Day By Day

Saturday, March 19, 2005

Rough Justice in Ramadi

John Ward Anderson reports in the WaPo on vigilante justice meted out inside the Sunni triangle.

In the violent city of Ramadi, a center of Sunni insurgent activity 60 miles west of Baghdad, the bodies of seven men were found lined up in an unfinished house on the western outskirts of town, according to eyewitnesses.

Unlike the corpses elsewhere, which were mostly Iraqi police and soldiers, the bodies in Ramadi apparently were foreigners, fighters working for Jordanian militant Abu Musab al-Zarqawi, who has claimed responsibility for suicide bombings, kidnappings and assassinations.

Each of the seven had been shot in the head or torso. The bodies were secretly buried in a local cemetery, the witnesses said.

Read the whole thing here.

The jihadis were killed by a local clan in retaliation for the torture and killing of one of their leaders. The details are brutal. I won't revisit them here.

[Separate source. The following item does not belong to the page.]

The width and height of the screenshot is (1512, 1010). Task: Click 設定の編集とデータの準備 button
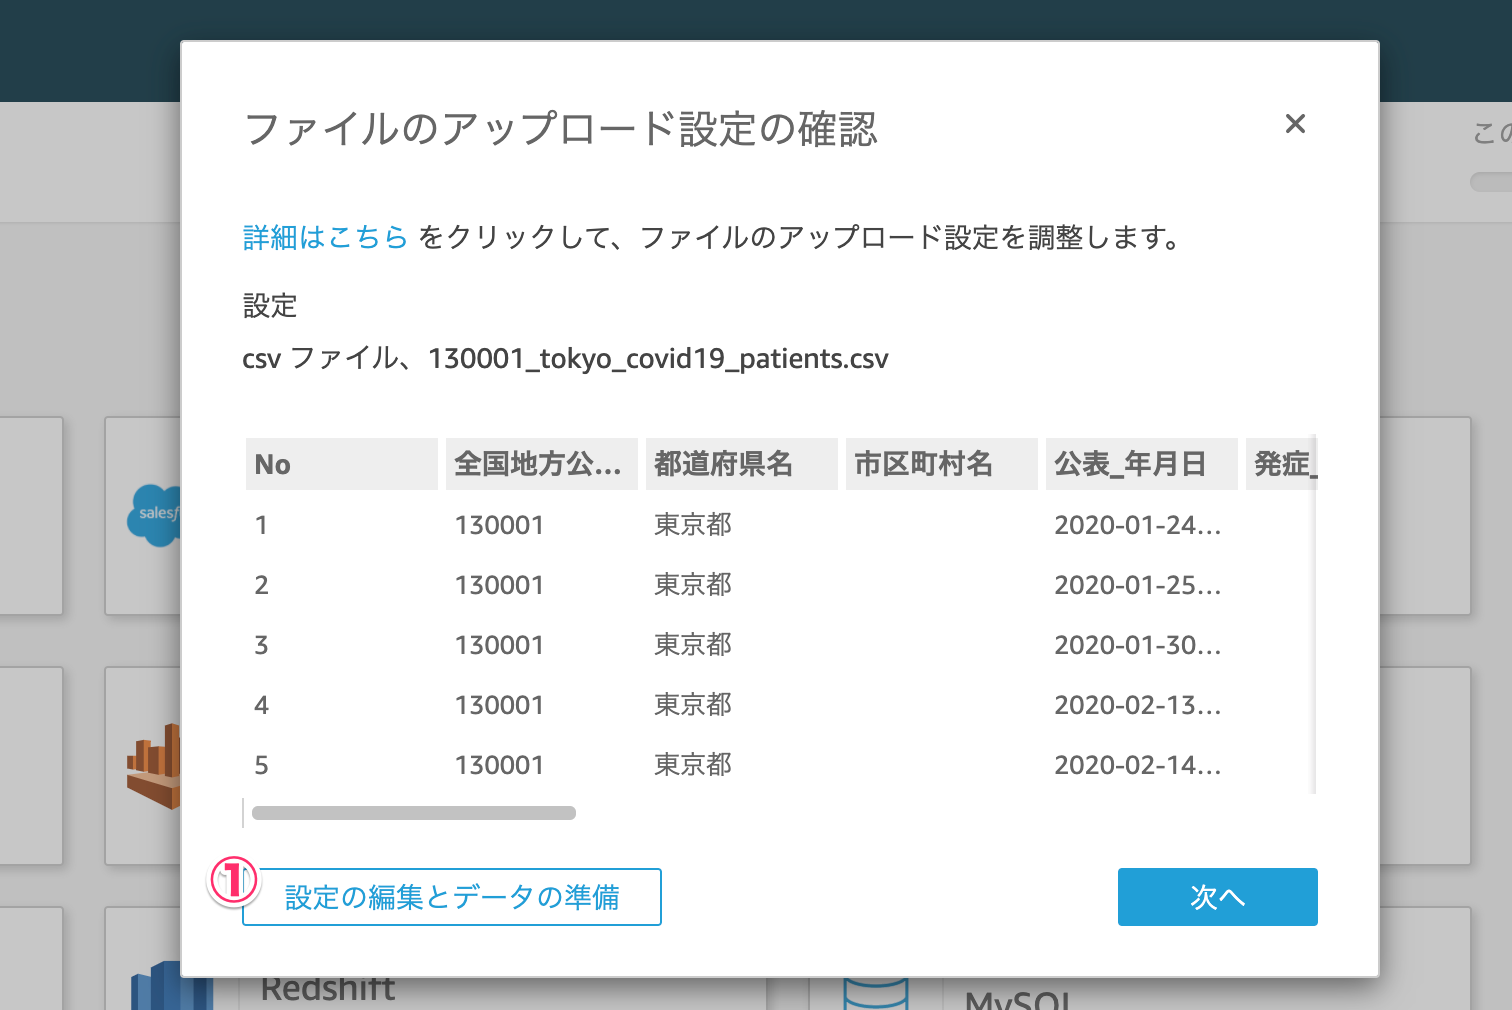click(x=452, y=897)
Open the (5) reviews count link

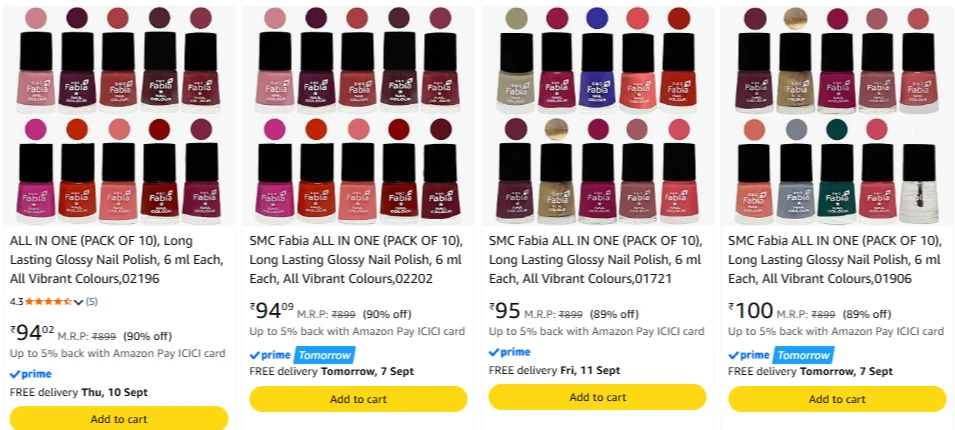coord(91,301)
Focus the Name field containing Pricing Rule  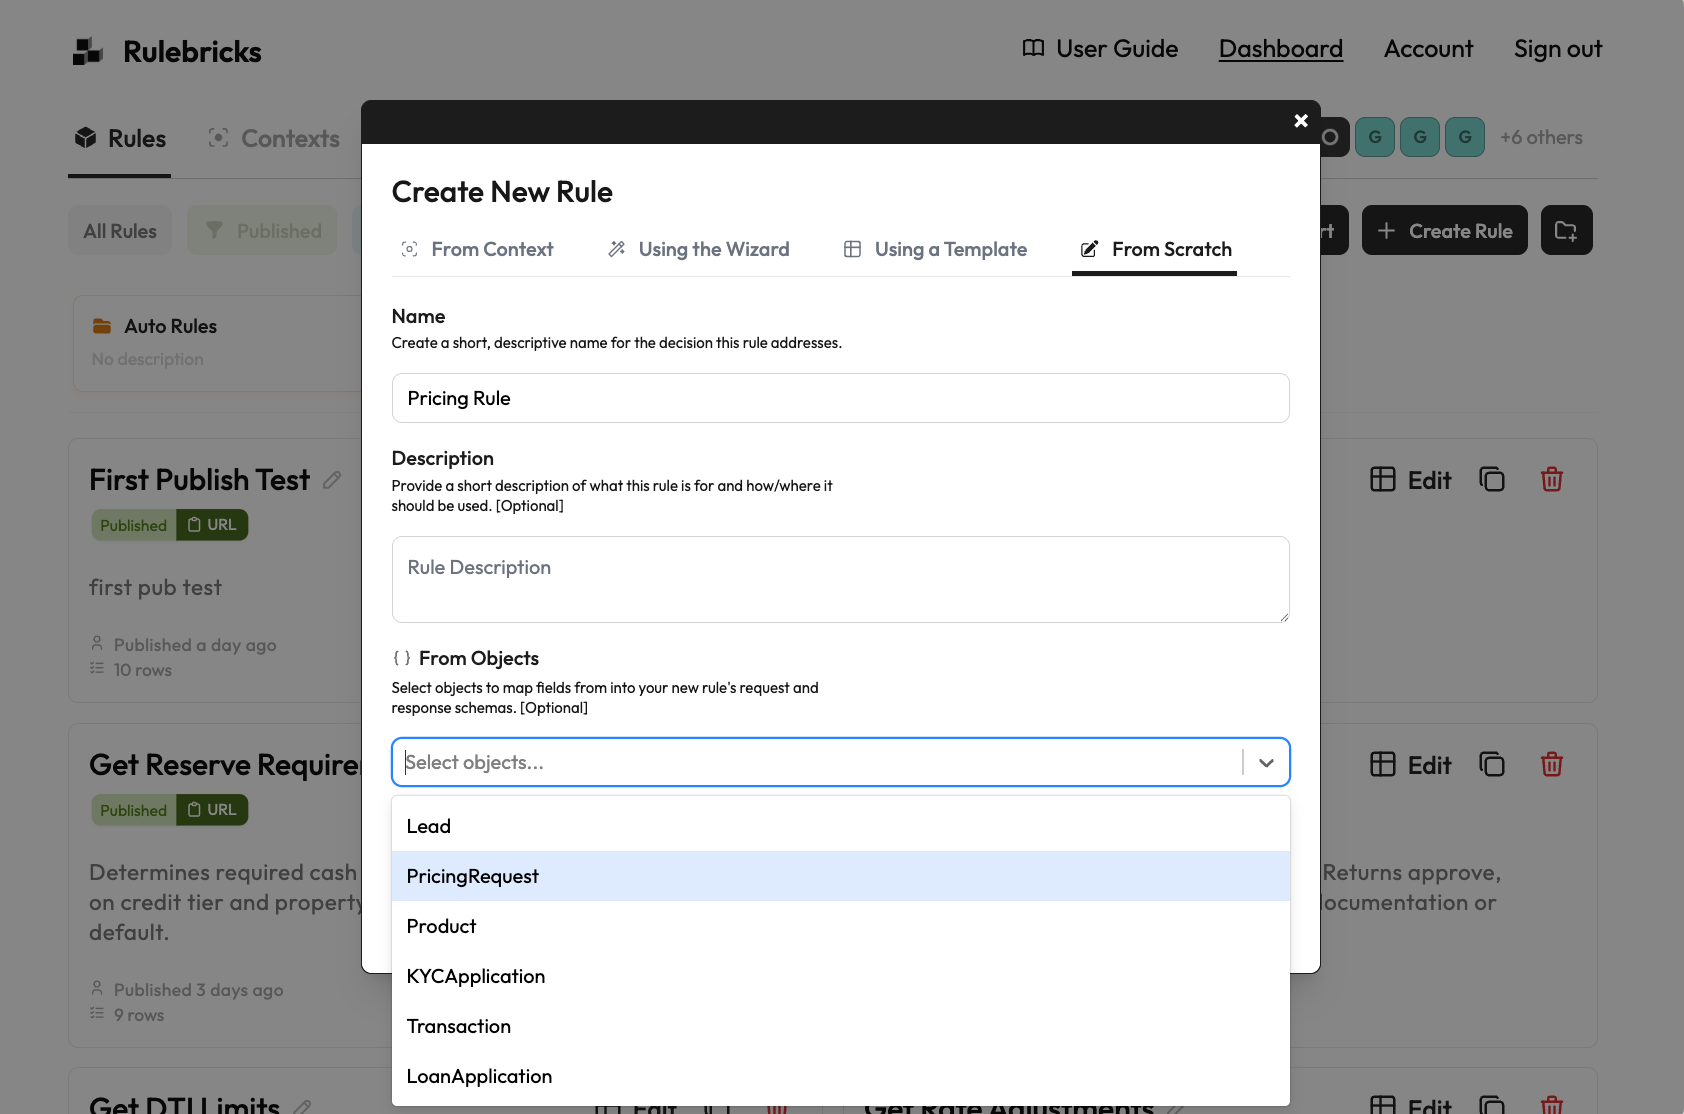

There are several important points to make here:

1) This is a tribal society with deeply rooted standards of honor. People look not to the Iraqi authorities for justice, but to their own clans. The whole cycle of murder, retaliation, and revenge was conducted in secret, out of the view of Iraqi authorities. It will be extremely hard for any central government to assert itself in such a culture. It will be the work of generations before anything that remotely resembles a western-style "rule of law" will emerge here.

2) The original murder of a clan leader by Jihadis was retaliation for his "collaboration" with the Iraqi government. Basically, he had ratted them out. In the past the local population might have been cowed. Now they aren't. They took revenge. This is becoming more common throughout Iraq. The Iraqis aren't becoming Europeans, but they are asserting themselves more and more against the Jihadis. The romantic guerrilla dream is of a force striking out from within a sympathetic populace that hides and protects them. There is no sympathy here for the jihadist "bastards" and no protection either.

3) But there is no strong attachment to the Iraqi state or confidence in the supposedly inspiring vision of a liberal democracy. People don't care that Jihadis are operating in their midst so long as they attack foreigners only. They don't believe that their world will be transformed for the better. They want only to be left alone or, possibly, to profit from the situation. The response of the vigilantes to threats of revenge from the jihadis says it all. "We got our revenge, [a clan spokesman said] and we have our precautions. Let them [the jihadis] do as they like."

RELATED:

Captain Ed over at Captain's Quarters notes that the US Military in Iraq reports that insurgent attacks have tailed off in recent months. He attributes this to the determination of the US command and the increasing effectivenss of Iraqi troops. He writes:

The increasing control by Iraqis of Iraq has changed the tenor of both the terrorist campaign and the regard with which Iraqis hold for it. In the beginning, the romanticism of insurgents allowing Iraqis -- any Iraqis -- to take control of Iraq attracted some support. However, as the US has stood fast to its commitments for sovereignty and elections and the rebuilding of domestic security forces, the Iraqis have seen the distinction between home-grown tyrannists and liberation. The terrorists then had to switch tactics to kill Iraqis, which confirmed their status in the eyes of Iraqis.

He then asserts:

Democratization, as we have seen, provides the only long-term solution to terrorism. When given a choice, people want freedom, not tyrannies.
Read the whole thing here.

Perhaps he's right in the [very] long run. But for now and the forseeable future the collapse of romantic radicalism in the Sunni areas of Iraq has not been matched by widespread adherence to anything remotely resembling western style liberalism. "Freedom" today means a very different thing to the tribalists of Ramadi than it does to Americans.